Pero hay una doble dimensión en ese crepúsculo repetido en los filmes de Peckinpah. No sólo agonizan el Oeste y su mitología, sino también el propio género cinematográfico. Cada vez es más caro rodar películas del Oeste, la televisión tiende a absorber las pocas que se hacen con carácter seriado, y el mundo de los hermanos James es ya tan exótico para el espectador actual como el del capitán Drake. Ya nadie se reconoce en el western, en su espectáculo. Eso es lo que vive en propia carne Steve McQueen en Junior Bonner, donde el vaquero del XIX aparece instalado en pleno siglo XX como un montaje de feria, demasiado lejano el referente que les insuflaba verosimilitud, excesivo el peso de los años sobre el entusiasmo del protagonista.

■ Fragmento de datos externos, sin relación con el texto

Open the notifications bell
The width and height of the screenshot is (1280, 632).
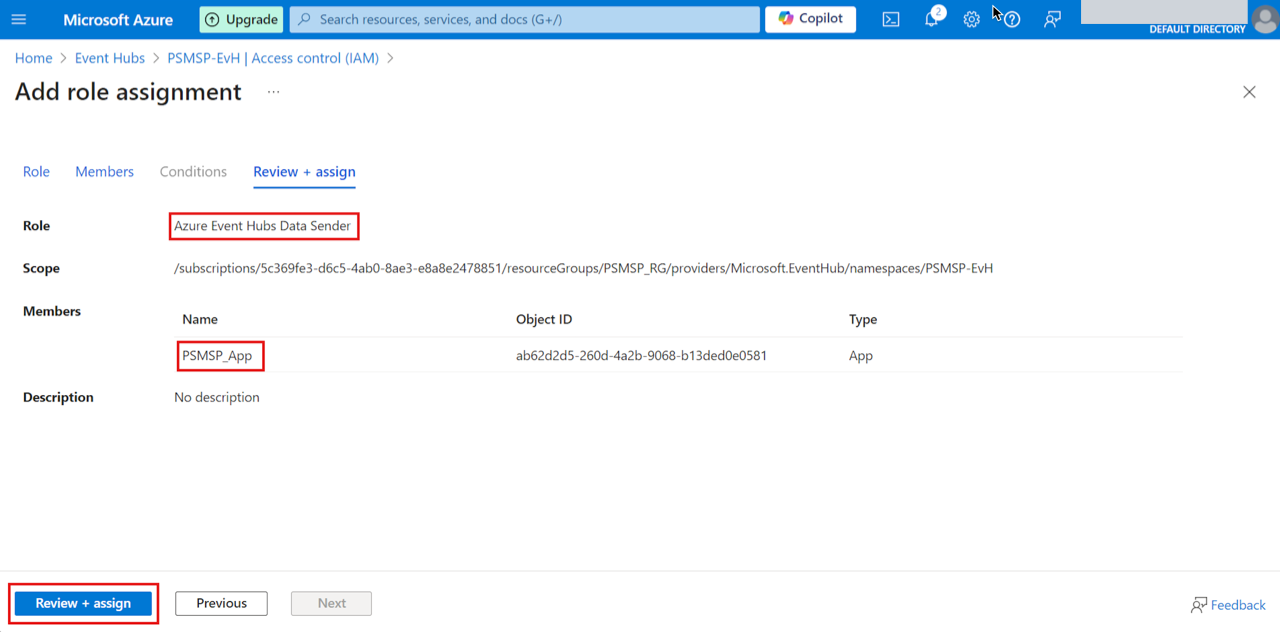tap(932, 20)
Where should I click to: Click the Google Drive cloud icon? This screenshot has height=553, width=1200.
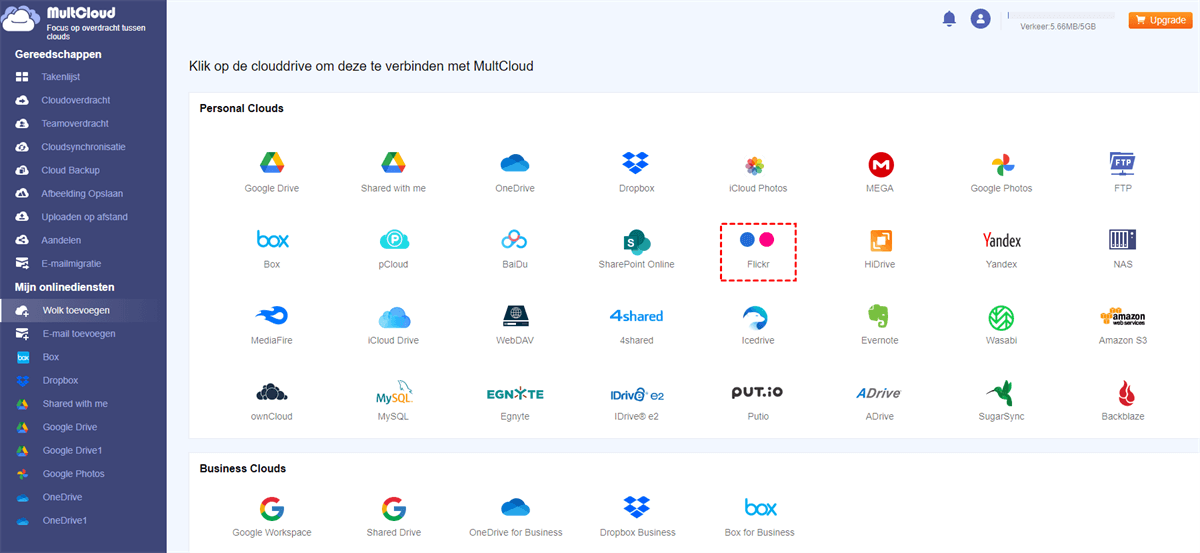tap(271, 163)
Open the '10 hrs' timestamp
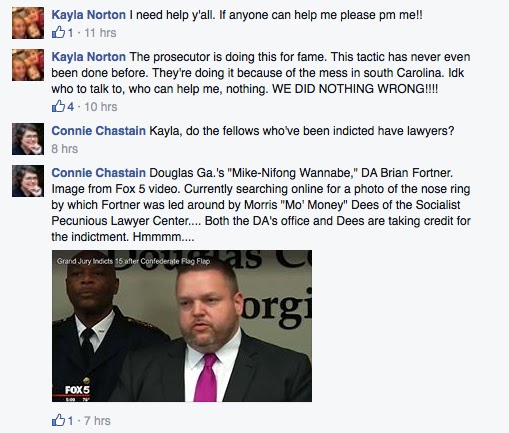 (101, 107)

La carrera de Peckinpah, salpicada de altibajos, tan pronto sobrevalorada y catalogado su Grupo salvaje como el mejor westem de la historia, tan pronto denostada hasta poner su interés por debajo del de un italiano de esos especializados en matar en la pantalla, a varios miles de mexicanos, es una carrera también marcada por el crepúsculo de Hollywood, lo que le marginó de los grandes estudios, le puso en manos de productores megalómanos y le llevó al borde del suicidio. A medio camino entre la autoría y la industria, Peckinpah era también un director mal adaptado a su época.